David Brooks’ recent Op-Ed in the New York Times about the personality traits of CEOs leading successful companies sheds some light on the people factors in health reform. Contrary to a lot of the common wisdom about the importance of good personal connections with coworkers for success in the corporate world, Brooks cites information that the most important factors for successful CEOs are “execution and organizational skills. The traits that correlated most powerfully with success were attention to detail, persistence, efficiency, analytic thoroughness and the ability to work long hours.”
He goes on to state that what produces effective CEOs are “emotional stability and, most of all, conscientiousness — which means being dependable, making plans and following through on them.”
In the medical world, this would describe most surgeons, but the difference between the corporate and medical worlds is that CEOs have greater direct control over their people and organizations than do the leaders of health delivery organizations like hospitals or clinics, which rely on the performance of many different professionals and skilled staff who function quite independently, such as doctors, nurses, and many types of therapists. Thus, while “being a good listener, a good team builder, an enthusiastic colleague, a great communicator [does] not seem to be very important when it comes to leading successful companies,” in the clinical world, these traits are very important.

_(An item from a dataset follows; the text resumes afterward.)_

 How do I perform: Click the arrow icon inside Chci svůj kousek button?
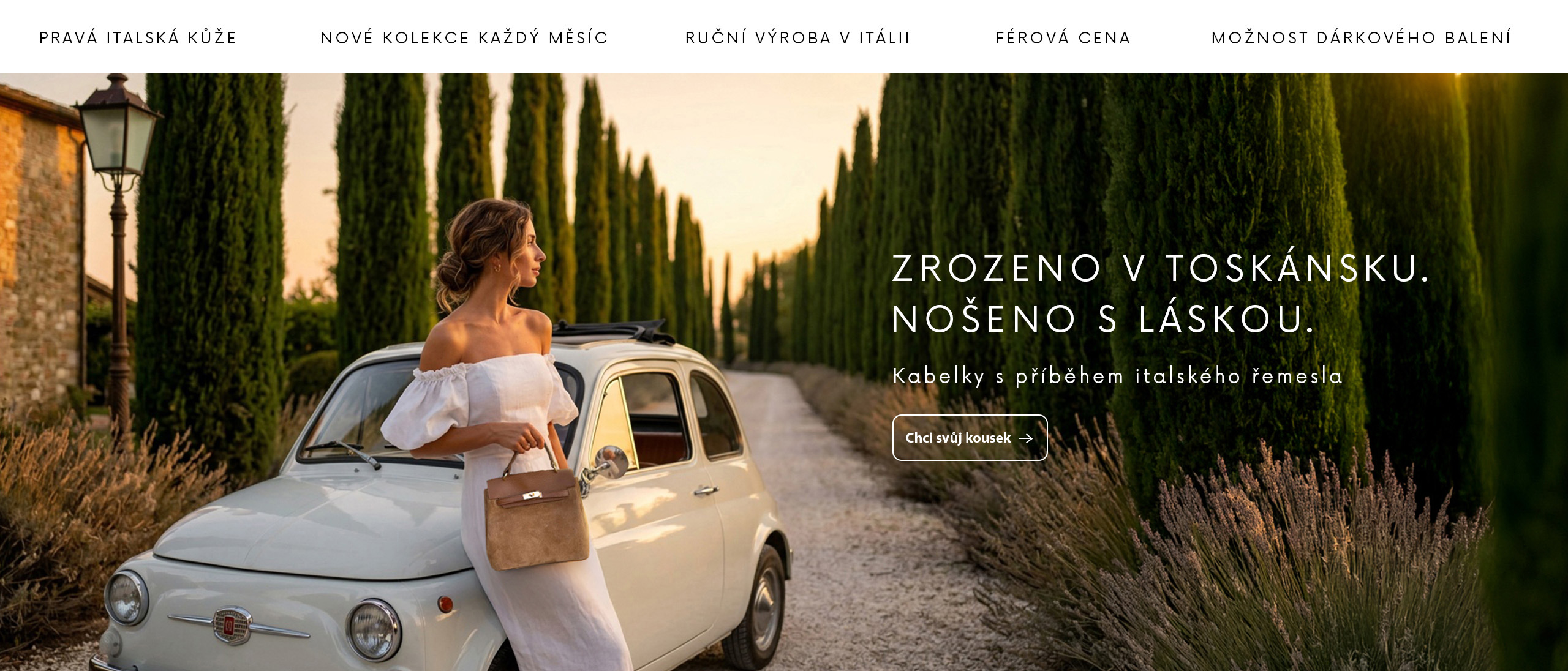[1026, 438]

Brooks’ comment that, “business leaders tend to perform poorly in Washington, while political leaders possess precisely those talents — charisma, charm, personal skills — that are of such limited value when it comes to corporate execution,” correlates very well with my observations of senior corporate managers, politicians and clinicians. I have seen business leaders who are successful in working the political circuit but have struggling corporate organizations, and politicians who enter the business world – often as leaders of lobbying or policy organizations in Washington DC – whose operations are chaotic and inefficient.
However, there are a wide variety or organizations in the healthcare universe’s 4 spheres, and the leadership qualities best suited for increasing quality and efficiency depend upon the sphere the organization is operating in, the type of organization, and the local culture. For example, leading a biotech, medical device, diagnostic, HIT, or pharmaceutical company requires the type of hyper-focused “boring” CEO described in Brook’s column. But successfully leading a hospital, clinic, or private medical office requires someone who has relatively stronger people skills. And someplace in the middle would be the leadership of health plans which have to bridge the business and clinical worlds, and leaders of government agencies which have to straddle the policy and political arenas.

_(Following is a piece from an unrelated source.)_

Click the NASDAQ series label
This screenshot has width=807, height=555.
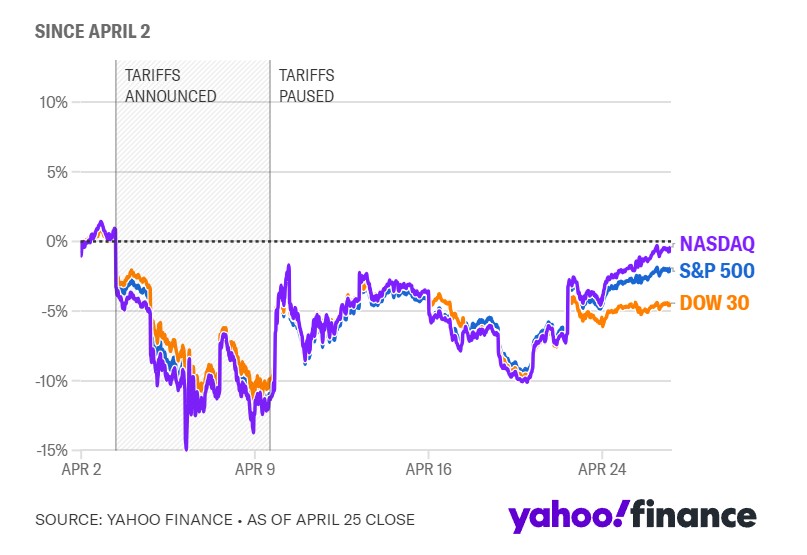point(717,244)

Keeping the importance of the people factor in mind while developing health reform and transformation proposals will help create realistic expectations and time lines – both for the actual transformation of care delivery and the ability to achieve cost savings. For example, as CBO noted a year ago – and I’ve previously commented on – the ability of health information technology to achieve cost savings is dependent upon how those technologies actually change behaviors of clinicians, patients, and others – a process which is very time consuming and expensive.